Evil still exists, true, but in scale and scope it is so much diminished from what used to be that to compare even our greatest contemporary tragedies to historical norms is to make a molehill into a mountain. Violence is, in fact, on the decline worldwide. War, terrorism, rebellion, mass killings, even murder — all are on the decline. Incidents like the bombing in Boston are sensational precisely because they are so rare. They disturb us from our rather boring reality — the world is as peaceful as it has ever been, and getting more so every day.
The power of an idea
If you doubt it, and prefer the objectivity of cold statistics to the warmth of human anecdotes, then one could do no better than read the entirety of Steven Pinker’s massive 2011 book, “The Better Angels of Our Nature.” Therein, Pinker documents the long-term decline of violence in organized human society at almost every level.
The causes are multiple, but the story of human progress towards nonviolence boils down to the power of an idea — that we are all human and thus deserving of compassion and fair play — becoming ever more embedded in our various social institutions through the slow, steady elimination of physical want. Marx, in other words, was right — material progress leads to both social and, if Pinker and other like-minded philosophers (including this one) are right, spiritual progress as well.
This is so because as the data show, all good things go together.
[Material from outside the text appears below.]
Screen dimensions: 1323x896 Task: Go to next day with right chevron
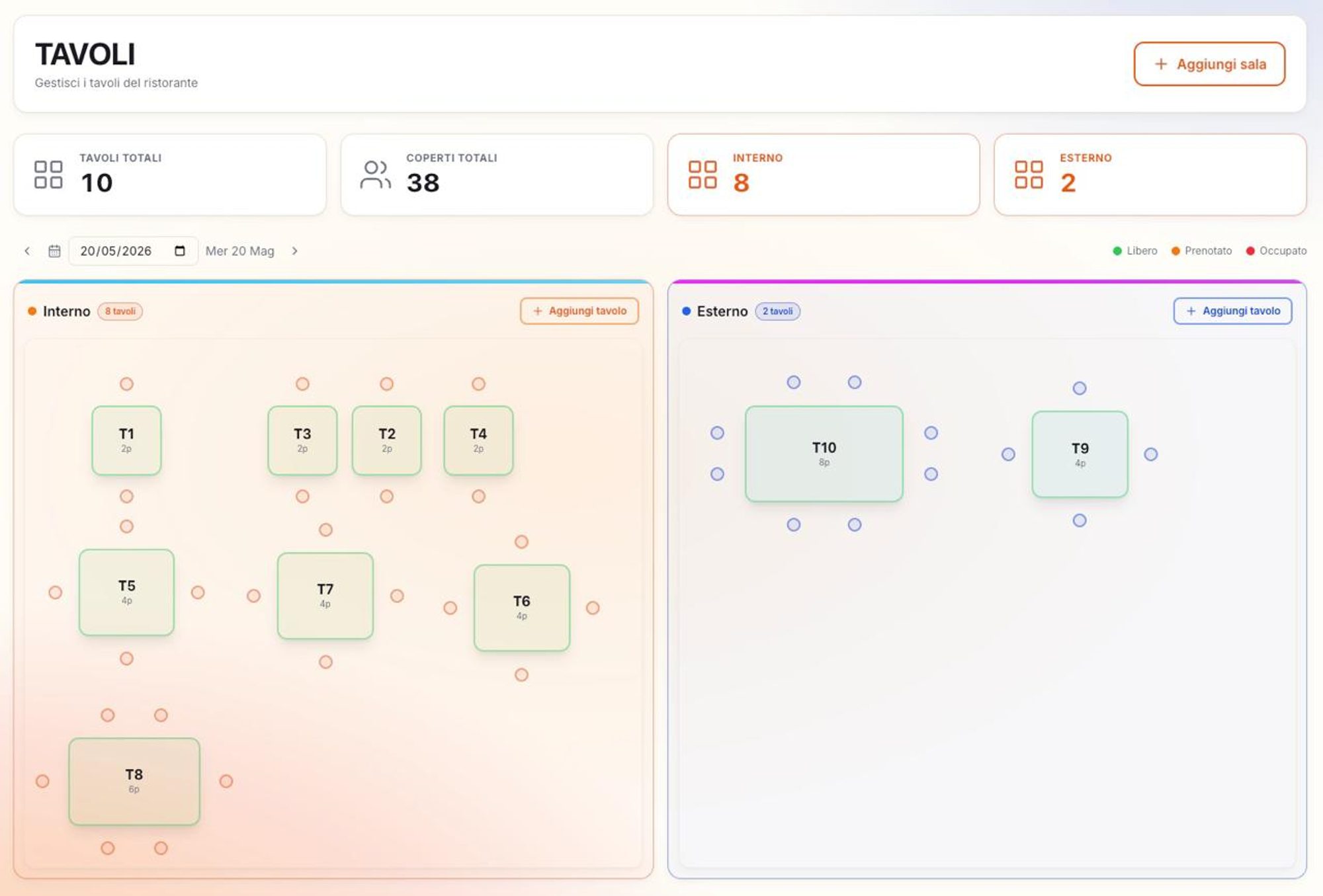click(295, 251)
Peace, freedom, equality and prosperity all reinforce one another, creating a force that gets more powerful over time. Eventually this force becomes self-sustaining and creates a new world where things like war or terrorism not only do not occur, but are inconceivable. Indeed, in so many parts of the world today we have reached that point already. Like residents of a tourist resort, those who live there do not notice the paradise they’ve created because it is so ordinary and familiar.
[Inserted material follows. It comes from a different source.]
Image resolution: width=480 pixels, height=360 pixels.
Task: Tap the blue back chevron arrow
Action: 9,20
Thus, bombings like the one that took place on Monday do not represent the future. Our future is the one represented by the marathon itself — people of different faiths, creeds, colors, genders and nationalities coming together, in peace, to partake in common, mutually beneficial activity.
This future, however, has to get here first. It has to rise, like a newborn colt lifting itself up on spindly, unsteady legs, by overcoming the inertia of human tragedy that so often smothers progress before it can really get going. Preventing that from happening in the aftermath of what happened in Boston on Monday requires us to keep calm and carry on, to be not afraid, and to let the better angels of our nature prevail over those darker passions that, in some individuals, led to this bombing in the first place.
So know hope, friends. The future is getting better every day. These bombings are nothing compared to the peaceful reality we are building through our very participation in it. We, not events, determine the future through our everyday, collective actions. Let’s keep making progress in the way we always have — slow, steady, and with the knowledge that the future, no matter how far off, is getting better. It’ll get here eventually. We just have to keep working at it.
The views expressed in this article are the author’s own and do not necessarily reflect Mint Press News’ editorial policy.